Tuesday, September 30, 2008

Failure of democracy or evidence of its success?

For those of you following the current US economy, no doubt you are enthralled by the failure of the US$700 Billion bailout of their economy. The proposed emergency legislation was canned last night, in a decision of 205 for and 228 against. ( Interestingly, the party split was 33% Republicans in favour and 60% Democrats in favour. Despite this, however, some lay the failure of the rescue plan at the feet of the speaker of the House, Nancy Pelosi, who is a Democrat.)

Bipartisanship aside, it seems that one of the decisive factors was the looming election, and politician's fears of supporting an unpopular policy. “People’s re-elections played into this to a much greater degree than I would have imagined”

So this raises the question, is this evidence of a mortal failure of the model of representative democracy or a rallying cry, screaming that it is very much alive and kicking? On one hand, this may show that a politician's chief concern is re-election: Blind to all other considerations until this condition has been met, politicians are willing to sacrifice anything to maintain personal power. On the other hand, however, this may show that politicians are deeply receptive to the fears and wishes of their constituents, and won't be bullied into supporting something that they don't believe, simply because their party leaders command them.

So what does it all mean? Are we watching the collapse of representative democracy as we know it, or witness to its phoenix-like rise from the ashes?

3 comments:

Adam Man Tium said...

In little bit more on the previous stammerings:

Paul Ryan, a Republican member of the House, came closest to expressing the dilemmas of the average Congressman. “We’re all worried about losing our jobs,” he said in an impassioned speech in support of the Bill before the vote. “Most of us say, ‘I want this thing to pass, but I want you to vote for it – not me’.”

Taken from Tim Reid's Times article: Banking Crisis: The $700 Bn Bet That Failed.

Catherine said...

There's part of me that wanted this thing to fail to show the big banks etc. that they can't get away with poor decisions, and part of me that wanted it to succeed to show the free market conservatives that socialising things isn't such a bad idea. I was hoping the bill would adequately encompass the first part and still show the second, but then, yeah, it did more of the first and will probably still show the second, but with the extra bonus additional effect that it takes everyone else down with them.

Ultimately, to answer your question... I'm not sure. On the one hand it is a success: it was a wildly unpopular move (costing $2k per American definitely hit home to the average American taxpayer) so pollies were right to be worried about their jobs if they supported it, and on the other hand it isn't: perhaps the public should have been better educated about the ramifications; perhaps the politicians should have come up with a better bill to protect the constituents, etc. etc.

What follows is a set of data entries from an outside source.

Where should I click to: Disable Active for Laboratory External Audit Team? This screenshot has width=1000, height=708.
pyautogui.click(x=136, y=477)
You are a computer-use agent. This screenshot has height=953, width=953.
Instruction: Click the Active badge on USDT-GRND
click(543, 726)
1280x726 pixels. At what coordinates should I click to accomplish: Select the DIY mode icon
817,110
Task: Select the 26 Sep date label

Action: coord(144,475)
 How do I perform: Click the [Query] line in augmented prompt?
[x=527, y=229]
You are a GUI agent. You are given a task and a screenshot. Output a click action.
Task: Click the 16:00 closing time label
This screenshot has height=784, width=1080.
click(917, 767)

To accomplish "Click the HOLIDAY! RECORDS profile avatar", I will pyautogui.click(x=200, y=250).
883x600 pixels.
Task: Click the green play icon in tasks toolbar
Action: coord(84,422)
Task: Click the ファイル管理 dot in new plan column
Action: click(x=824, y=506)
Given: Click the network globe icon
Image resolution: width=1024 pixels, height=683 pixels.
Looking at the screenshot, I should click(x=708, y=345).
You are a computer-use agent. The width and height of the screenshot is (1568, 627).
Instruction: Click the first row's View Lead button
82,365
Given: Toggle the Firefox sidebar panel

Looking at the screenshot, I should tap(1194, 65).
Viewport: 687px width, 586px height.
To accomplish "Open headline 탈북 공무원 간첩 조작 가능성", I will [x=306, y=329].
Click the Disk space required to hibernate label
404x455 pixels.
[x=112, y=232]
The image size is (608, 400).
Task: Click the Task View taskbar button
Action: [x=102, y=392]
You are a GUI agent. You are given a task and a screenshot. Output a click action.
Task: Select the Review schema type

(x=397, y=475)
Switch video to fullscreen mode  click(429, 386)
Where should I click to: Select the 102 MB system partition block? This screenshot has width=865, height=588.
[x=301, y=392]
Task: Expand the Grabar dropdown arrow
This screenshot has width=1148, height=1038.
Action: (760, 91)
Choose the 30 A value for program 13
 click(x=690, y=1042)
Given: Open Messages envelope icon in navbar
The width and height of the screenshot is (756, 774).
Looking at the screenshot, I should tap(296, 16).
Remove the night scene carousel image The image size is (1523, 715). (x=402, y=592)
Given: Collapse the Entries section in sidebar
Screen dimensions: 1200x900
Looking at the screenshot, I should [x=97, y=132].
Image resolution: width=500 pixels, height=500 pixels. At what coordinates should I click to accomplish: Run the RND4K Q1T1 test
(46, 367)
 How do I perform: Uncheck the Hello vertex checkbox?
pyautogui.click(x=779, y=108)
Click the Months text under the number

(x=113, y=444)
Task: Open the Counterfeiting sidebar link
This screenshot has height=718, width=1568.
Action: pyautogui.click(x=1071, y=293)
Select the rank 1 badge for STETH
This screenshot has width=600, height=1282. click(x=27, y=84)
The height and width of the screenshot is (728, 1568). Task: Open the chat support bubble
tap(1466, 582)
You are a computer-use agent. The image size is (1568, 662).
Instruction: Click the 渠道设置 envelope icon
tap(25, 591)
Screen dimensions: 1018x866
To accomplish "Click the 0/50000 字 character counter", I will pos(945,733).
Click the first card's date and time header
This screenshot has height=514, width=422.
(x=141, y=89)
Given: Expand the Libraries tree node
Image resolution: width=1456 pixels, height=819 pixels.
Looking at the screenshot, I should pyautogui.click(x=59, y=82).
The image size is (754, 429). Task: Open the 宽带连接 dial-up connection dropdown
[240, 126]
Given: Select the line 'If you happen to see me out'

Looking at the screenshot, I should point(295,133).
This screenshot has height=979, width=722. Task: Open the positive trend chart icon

One thing is clear to me, and that is that the initial call for a blank cheque probably spoiled everything for this bill. It plainly needed checks and balances, and with the bad initial fearmongering press, despite regulation etc. being added, it just couldn't shake that bad feeling before the vote.

Adam Man Tium said...

In other moronic news, Russell Crowe has repeatedly embarrassed himself on the Jay Leno Show by saying that the solution to the problem is to give every current american 1 Million Dollars, as this would be 300 Million dollars: Considerably less than the 700 Billion bail out. Now, with 300 Million US citizens, this would amount to.....300 Trillion Dollars. I think this is more than 700 Billion. Aside from inflation and other related problems, 'our Rusty' is clearly no maths whiz.

What is utterly numbing in its mental-emptiness, however, is that his stupidity is supposedly much worse, because he played an mathematician in a movie. This from the Age today: "Russell Crowe was lauded for playing a maths genius in A Beautiful Mind but he may have to go back to primary school after a $US300 trillion miscalculation."

Now, for those of you with a mental age below 3, let me point something out. He is an ACTOR. The people with his face in the magic talk box are not him. Simply because he acts does not mean that he can actually do what the characters do. Yes, he is a moron. But so are these papers. (And so am I for blabbering about such things.)